SOURCE TEXT:
....

Malcolm Daly knows a thing or two about survival. The experienced climber lost a leg to frost bite following a climbing accident on the Alaska Range in 1999. In the two decades since then, Daly, 65, has also endured multiple strokes and a heart attack. His survival skills were most recently put to the test in April 2020 when he suffered his third stroke. Luckily, he had a team of dedicated healthcare professionals, equipped with cutting-edge technology, on his side.
Daly’s stroke occurred in his home in Hailey, Idaho, where he and his wife, Karen, had moved just two weeks before from Colorado. Following an afternoon bike ride, Daly decided to take a nap. He remembers not being able to move anything on the right side of his body shortly after lying down. Karen checked in on him a few minutes later and, realizing her husband had a stroke, called 9-1-1.
Daly was transported by EMS to St. Luke's Wood River Medical Center in nearby Ketchum, Idaho, where non-contrast CT, CTA and CT perfusion scans were quickly ordered. Molly Gill, a nurse in the emergency department at Wood River, was part of the team that met Daly upon his arrival. “He presented with some of the most severe symptoms I've seen in my career. Basically, the entire right side of his body was non-functioning,” Gill said, recalling that she had to use her body to pin his right arm against the CT-scanner bed when starting his IV because it kept falling off the bed. Daly, who was also unable to communicate verbally, was determined to have a National Institute of Health Stroke Scale (NIHSS) score of 24. His condition was severe and would have to be treated quickly if he was going to recover.
Wood River Medical Center is a rural critical-access hospital with no urgent on-site neurology expertise, so patient scan results typically have to be reviewed by an on-call radiologist at St. Luke’s Boise Medical Center more than 150 miles away; the fact that the health system is equipped with the Rapid® imaging platform, however, meant that Daly’s results were delivered automatically to stroke specialists. The entire Boise stroke team was notified immediately as soon as the results were available, regardless of where they were at the time. “I got a notification on my phone, and I immediately looked at it,” said neurointerventional surgeon Dr. Tony Bell. He was also able to view the RapidAI results from Daly’s CT scans directly from his mobile phone using the Rapid Mobile App. “I saw that this was someone who was going to need help, so I immediately started making preparations to get people activated and talking to the teams at the transfer center and Wood River,” Bell said.

....

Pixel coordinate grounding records
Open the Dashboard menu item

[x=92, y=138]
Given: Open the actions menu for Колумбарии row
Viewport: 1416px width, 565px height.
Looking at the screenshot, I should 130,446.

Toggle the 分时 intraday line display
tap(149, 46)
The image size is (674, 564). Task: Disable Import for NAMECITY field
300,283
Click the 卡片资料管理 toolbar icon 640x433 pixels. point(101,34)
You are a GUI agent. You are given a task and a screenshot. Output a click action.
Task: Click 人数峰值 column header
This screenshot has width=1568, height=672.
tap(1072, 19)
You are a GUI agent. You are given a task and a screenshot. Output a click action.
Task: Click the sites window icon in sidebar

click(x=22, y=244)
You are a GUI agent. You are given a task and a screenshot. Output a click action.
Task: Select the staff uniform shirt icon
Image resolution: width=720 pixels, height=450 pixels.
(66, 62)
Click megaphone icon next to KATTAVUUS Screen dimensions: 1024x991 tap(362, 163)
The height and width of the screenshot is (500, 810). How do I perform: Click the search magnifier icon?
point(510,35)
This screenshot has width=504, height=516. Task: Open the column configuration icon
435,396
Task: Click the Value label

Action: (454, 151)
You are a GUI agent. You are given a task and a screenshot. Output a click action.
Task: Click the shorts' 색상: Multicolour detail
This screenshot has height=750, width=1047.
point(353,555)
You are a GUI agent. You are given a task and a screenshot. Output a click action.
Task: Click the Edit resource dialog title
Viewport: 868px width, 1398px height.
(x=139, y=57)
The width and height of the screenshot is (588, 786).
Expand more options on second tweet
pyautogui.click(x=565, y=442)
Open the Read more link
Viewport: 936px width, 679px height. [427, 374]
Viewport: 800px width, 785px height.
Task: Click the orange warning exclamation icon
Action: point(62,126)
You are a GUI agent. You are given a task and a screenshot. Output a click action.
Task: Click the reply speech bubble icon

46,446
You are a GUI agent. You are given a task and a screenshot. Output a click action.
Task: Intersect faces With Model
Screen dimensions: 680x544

....

TASKS TO PERFORM:
A: Print the passage of the article on Malcolm Daly's stroke that opens with the words containing "Daly was transported" and closes with "going to recover.".
B: Answer these questions using the article on Malcolm Daly's stroke:
(i) In what year did Daly lose a leg to frostbite after a climbing accident?
(ii) From which state had Daly and his wife moved two weeks before his stroke?
(iii) What NIHSS score was Daly determined to have?
C: Pick up the article on Malcolm Daly's stroke after its last sentence and continue writing it.
The records have no connection to the article on Malcolm Daly's stroke.

ANSWERS FOR EACH ITEM:
A:
Daly was transported by EMS to St. Luke's Wood River Medical Center in nearby Ketchum, Idaho, where non-contrast CT, CTA and CT perfusion scans were quickly ordered. Molly Gill, a nurse in the emergency department at Wood River, was part of the team that met Daly upon his arrival. “He presented with some of the most severe symptoms I've seen in my career. Basically, the entire right side of his body was non-functioning,” Gill said, recalling that she had to use her body to pin his right arm against the CT-scanner bed when starting his IV because it kept falling off the bed. Daly, who was also unable to communicate verbally, was determined to have a National Institute of Health Stroke Scale (NIHSS) score of 24. His condition was severe and would have to be treated quickly if he was going to recover.

B:
(i) 1999
(ii) Colorado
(iii) 24

C:
Daly’s RapidAI results revealed that he had a large vessel occlusion of the left internal carotid artery and proximal middle cerebral artery. The call was made to airlift him from Wood River to Boise where Bell would perform a mechanical thrombectomy to remove the clot blocking blood flow to Daly’s brain. Even with the time it took for the helicopter to arrive—typically 45 minutes—the team at Wood River achieved a record-breaking “door-in, door-out” time of 81 minutes.
Once in Boise, Bell completed the thrombectomy, which successfully restored blood flow to Daly’s at-risk brain tissue, in approximately 30 minutes. He was able to leave the hospital two days later with a NIHSS score of 2. Bell chalks up the success of the procedure to one simple factor: time. “If it had taken another hour to get the clot out, I don't think he'd be doing as well as he is,” Bell said.
Now two months after his third stroke, Malcolm Daly is more or less back to his active lifestyle, following a period of intensive speech therapy. He’s managed to channel some of his survivor’s grit into daily bicycle rides, and he’s even planning another climbing trip with friends.